__WORK REQUEST__
Copy the records below, from the line containing "Screen dimensions: 1440x900" through the last line; leave out pictures.

__RECORDS SHOWN__
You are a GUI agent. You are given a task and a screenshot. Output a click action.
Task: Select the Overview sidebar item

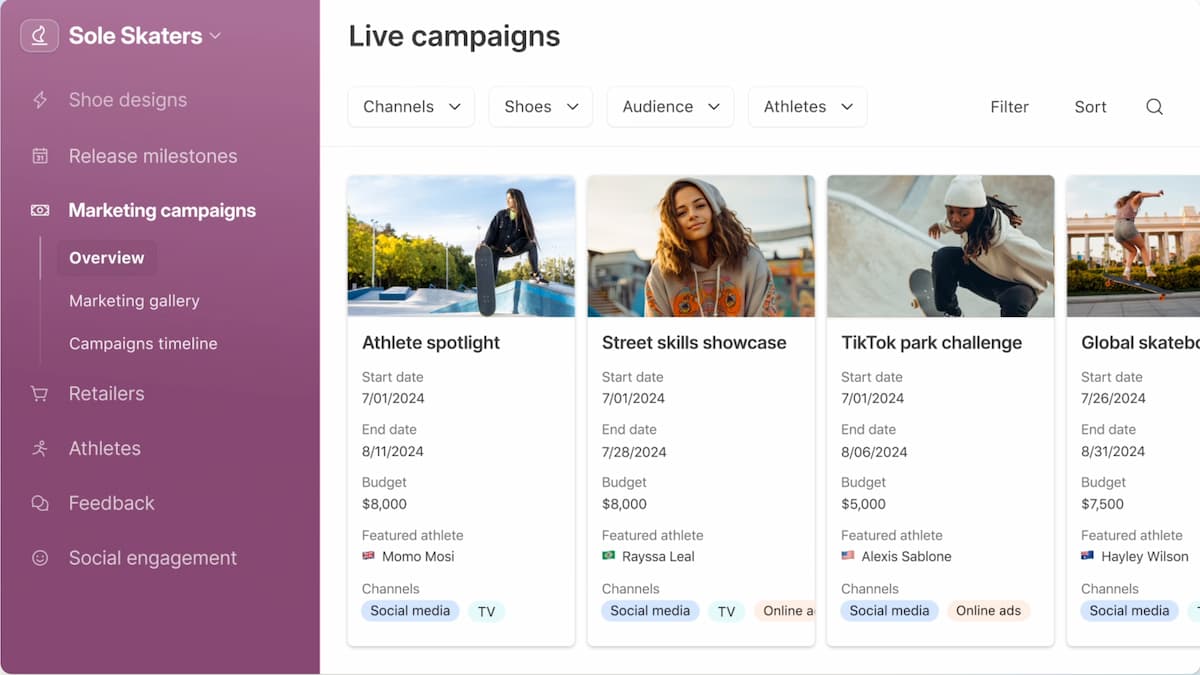[x=106, y=258]
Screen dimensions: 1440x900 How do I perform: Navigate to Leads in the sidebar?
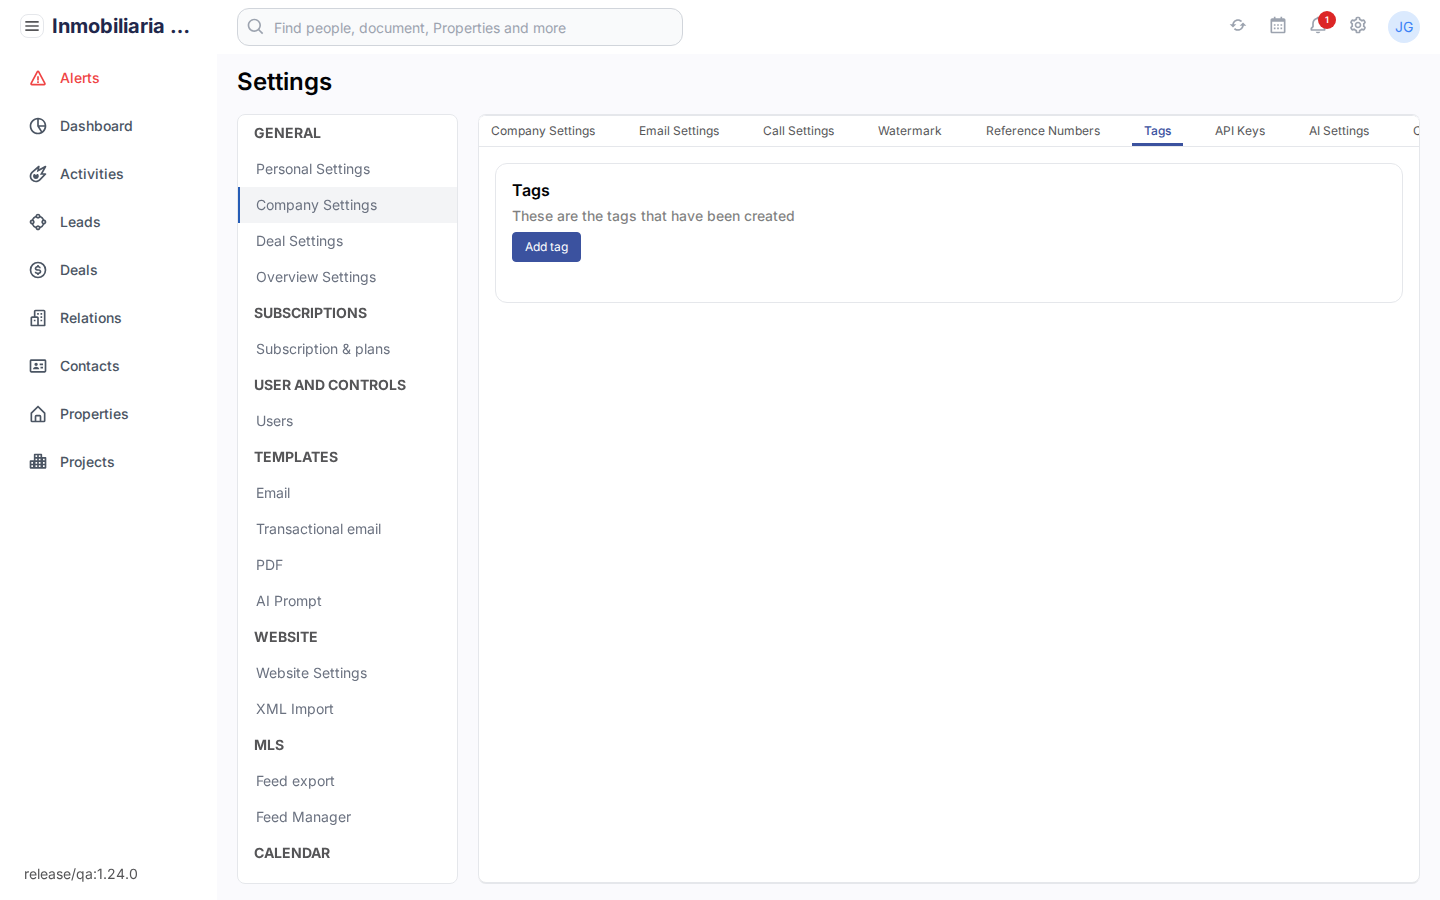coord(82,222)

__RESPONSE TO THE EXERCISE__
Screen dimensions: 1440x900 How do I perform: Navigate to Leads in the sidebar?
coord(82,222)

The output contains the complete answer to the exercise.